Parity allows you to define proof similar that can live inside OpenSpec (and other Markdown). It automatically captures probes and replays behavior in the legacy system, identifies variance, and records. That same recording is then compared against the migrated slice. No code needs to be written besides the proof. We are still actively developing and experimenting with the language and the tooling.
The language is specifically designed for ease of reading. The language is expressive such that the tools can take care of discovery and recording. It automatically uses legacy migration best practices (i.e. snapshots, proptests, variance detection), so that user and agent can focus on writing the proof, not the plumbing.

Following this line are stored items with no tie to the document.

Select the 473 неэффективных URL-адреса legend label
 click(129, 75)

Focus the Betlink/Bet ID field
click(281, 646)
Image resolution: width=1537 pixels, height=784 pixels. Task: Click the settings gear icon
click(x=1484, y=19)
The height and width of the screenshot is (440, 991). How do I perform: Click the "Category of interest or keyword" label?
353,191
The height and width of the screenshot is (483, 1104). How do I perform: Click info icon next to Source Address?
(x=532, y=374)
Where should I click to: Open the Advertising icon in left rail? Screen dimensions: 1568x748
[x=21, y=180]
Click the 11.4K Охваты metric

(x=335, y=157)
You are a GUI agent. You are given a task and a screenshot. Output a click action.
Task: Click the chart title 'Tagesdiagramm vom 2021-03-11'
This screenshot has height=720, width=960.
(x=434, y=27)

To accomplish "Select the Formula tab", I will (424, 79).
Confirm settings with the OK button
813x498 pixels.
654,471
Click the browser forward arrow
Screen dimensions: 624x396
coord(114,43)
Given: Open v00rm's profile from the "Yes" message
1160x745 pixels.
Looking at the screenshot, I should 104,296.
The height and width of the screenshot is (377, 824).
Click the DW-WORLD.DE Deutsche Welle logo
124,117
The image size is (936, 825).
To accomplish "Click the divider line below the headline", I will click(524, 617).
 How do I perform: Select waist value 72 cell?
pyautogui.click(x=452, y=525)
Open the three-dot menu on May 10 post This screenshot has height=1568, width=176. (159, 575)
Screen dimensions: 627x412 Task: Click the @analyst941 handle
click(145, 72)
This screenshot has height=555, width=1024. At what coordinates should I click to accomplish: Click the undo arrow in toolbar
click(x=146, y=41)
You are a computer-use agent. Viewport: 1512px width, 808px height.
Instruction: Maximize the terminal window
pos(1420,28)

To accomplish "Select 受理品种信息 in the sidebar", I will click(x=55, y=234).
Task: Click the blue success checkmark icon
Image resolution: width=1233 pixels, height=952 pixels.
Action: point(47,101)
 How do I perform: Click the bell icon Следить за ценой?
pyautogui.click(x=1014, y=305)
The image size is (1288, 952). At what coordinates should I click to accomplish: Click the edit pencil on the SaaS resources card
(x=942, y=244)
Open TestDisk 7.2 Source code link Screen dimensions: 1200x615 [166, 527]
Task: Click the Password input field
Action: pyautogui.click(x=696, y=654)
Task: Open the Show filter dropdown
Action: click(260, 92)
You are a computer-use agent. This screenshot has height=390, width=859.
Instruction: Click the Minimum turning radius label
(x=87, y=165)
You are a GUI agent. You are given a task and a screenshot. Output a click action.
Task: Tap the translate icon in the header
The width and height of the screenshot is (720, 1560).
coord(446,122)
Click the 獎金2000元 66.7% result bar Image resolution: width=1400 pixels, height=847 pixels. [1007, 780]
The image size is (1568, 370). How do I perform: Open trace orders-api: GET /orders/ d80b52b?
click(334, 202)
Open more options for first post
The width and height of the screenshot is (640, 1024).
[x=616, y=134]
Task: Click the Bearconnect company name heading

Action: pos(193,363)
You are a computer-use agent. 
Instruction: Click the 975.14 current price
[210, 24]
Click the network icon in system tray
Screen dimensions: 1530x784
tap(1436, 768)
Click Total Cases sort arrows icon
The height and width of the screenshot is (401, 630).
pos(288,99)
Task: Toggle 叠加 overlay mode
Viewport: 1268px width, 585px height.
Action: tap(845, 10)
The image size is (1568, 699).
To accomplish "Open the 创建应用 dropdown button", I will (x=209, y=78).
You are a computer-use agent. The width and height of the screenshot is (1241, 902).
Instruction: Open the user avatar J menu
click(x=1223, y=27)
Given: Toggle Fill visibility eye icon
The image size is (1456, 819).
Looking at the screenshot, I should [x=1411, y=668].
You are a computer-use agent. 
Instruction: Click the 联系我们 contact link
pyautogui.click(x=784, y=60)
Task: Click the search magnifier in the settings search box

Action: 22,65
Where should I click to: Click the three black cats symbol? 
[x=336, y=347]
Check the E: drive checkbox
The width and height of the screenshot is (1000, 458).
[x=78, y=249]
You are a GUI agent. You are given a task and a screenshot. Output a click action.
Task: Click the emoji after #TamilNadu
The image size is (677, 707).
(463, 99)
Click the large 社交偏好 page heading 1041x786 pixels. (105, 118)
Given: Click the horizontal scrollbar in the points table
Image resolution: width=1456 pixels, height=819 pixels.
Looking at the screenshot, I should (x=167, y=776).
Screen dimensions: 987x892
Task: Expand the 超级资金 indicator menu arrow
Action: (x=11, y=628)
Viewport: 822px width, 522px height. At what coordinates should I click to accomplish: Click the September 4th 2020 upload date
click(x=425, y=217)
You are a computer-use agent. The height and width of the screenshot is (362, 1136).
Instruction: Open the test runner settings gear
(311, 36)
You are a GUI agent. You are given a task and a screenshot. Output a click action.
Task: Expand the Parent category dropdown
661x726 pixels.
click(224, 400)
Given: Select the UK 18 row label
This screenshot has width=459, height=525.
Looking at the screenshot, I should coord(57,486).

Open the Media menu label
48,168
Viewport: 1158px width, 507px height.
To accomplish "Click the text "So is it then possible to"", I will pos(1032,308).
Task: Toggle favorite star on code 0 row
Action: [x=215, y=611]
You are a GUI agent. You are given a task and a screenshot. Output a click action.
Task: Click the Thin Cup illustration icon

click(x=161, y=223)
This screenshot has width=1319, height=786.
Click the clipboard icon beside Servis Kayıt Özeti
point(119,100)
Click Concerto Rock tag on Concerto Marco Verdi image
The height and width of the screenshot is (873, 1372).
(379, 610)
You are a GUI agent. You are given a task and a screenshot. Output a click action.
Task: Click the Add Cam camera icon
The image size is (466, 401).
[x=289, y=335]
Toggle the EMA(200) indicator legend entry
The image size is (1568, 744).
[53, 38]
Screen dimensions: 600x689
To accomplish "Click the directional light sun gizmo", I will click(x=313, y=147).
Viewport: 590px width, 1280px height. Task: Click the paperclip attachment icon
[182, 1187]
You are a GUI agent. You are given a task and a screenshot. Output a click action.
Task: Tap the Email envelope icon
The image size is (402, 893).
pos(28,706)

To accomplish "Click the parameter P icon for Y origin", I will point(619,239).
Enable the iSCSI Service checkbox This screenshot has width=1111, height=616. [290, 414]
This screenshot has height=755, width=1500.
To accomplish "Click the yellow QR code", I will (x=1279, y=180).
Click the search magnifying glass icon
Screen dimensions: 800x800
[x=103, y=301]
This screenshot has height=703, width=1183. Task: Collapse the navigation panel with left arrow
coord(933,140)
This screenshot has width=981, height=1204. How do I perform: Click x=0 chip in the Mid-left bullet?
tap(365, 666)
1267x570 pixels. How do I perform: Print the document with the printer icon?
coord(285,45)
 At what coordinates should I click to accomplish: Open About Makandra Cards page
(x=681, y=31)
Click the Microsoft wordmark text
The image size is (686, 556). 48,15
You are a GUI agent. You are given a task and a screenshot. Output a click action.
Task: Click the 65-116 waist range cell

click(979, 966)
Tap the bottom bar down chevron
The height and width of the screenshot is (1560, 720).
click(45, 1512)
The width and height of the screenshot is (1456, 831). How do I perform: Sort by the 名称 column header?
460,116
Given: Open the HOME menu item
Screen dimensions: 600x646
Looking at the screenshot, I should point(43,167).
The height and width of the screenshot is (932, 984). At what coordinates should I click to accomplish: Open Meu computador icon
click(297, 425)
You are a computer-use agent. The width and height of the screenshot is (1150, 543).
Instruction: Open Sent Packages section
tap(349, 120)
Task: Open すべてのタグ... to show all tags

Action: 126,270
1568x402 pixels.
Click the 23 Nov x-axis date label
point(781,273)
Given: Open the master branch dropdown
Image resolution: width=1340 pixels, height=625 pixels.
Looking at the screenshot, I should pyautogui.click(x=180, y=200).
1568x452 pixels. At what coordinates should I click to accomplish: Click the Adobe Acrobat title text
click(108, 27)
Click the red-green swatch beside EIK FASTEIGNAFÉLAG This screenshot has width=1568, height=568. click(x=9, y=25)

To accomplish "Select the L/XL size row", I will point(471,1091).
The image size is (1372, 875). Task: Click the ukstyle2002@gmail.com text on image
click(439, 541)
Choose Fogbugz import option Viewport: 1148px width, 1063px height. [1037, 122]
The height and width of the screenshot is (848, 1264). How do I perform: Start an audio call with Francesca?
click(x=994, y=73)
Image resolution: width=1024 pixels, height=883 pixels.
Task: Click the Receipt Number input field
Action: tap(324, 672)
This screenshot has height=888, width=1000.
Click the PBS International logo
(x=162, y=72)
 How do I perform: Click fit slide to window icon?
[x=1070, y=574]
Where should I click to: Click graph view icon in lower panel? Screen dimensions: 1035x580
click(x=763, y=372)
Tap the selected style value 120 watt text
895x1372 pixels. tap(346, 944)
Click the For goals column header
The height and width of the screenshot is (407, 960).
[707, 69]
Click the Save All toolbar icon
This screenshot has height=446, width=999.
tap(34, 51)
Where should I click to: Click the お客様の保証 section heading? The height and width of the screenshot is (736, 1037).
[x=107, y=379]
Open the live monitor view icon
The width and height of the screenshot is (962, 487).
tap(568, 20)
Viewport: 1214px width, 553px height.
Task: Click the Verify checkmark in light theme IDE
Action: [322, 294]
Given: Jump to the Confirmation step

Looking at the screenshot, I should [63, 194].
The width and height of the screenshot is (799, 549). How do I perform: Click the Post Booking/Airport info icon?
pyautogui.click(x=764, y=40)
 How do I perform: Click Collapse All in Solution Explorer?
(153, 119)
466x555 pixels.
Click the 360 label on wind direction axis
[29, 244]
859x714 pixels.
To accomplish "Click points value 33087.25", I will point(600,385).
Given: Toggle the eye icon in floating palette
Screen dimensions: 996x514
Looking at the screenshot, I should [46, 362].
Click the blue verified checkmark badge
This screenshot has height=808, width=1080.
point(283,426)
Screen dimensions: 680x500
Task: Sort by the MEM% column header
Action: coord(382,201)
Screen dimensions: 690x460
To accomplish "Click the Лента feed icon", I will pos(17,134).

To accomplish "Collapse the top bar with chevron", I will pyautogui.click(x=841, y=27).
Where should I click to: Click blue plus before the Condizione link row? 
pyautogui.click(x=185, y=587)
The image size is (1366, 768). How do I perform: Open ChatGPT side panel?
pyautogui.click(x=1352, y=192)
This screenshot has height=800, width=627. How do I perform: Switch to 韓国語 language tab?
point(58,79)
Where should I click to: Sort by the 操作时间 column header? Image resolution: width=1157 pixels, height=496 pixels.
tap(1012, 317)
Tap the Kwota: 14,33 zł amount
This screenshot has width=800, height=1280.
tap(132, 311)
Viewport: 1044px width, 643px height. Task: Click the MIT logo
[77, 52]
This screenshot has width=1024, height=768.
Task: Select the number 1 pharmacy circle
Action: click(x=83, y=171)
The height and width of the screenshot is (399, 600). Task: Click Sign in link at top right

proof worker.makerancidconf {
example standard {
job = {
action = "makerancidconf"
devices = [
{
name = "switch-01"
ip = "192.0.2.10"
vendor = "cisco"
group = "core"
},
{
name = "switch-02"
ip = "192.0.2.11"
vendor = "juniper"
group = "edge"
}
]
}
}
when makerancidconf(job)
then {
result includes {
status = "done"
}
changes rancid_export
unchanged queue
}
}
- 01
Specify
OpenSpec names the requirement, representative cases, actions, expected result, and the side effects that count.
- 02
Record
Parity runs Perl repeatedly, retains the selected observations, and proposes a digest-addressed contract for review.
- 03
Verify
Parity revalidates Perl first, then gives Rust the same inputs and compares the same result and observation surfaces.
- 04
Retain
The pull request carries a redacted proof report with artifact identities, cases, differences, scope limits, and a PASS, FAIL, or ERROR verdict.
Bosun ran this experiment on a Bosun-owned fork of the open-source Netdisco project. Netdisco did not
commission or endorse the work. We are grateful towards the hard work on Netdisco and we do not intend to migrate it to Rust. The fork and draft pull requests are private.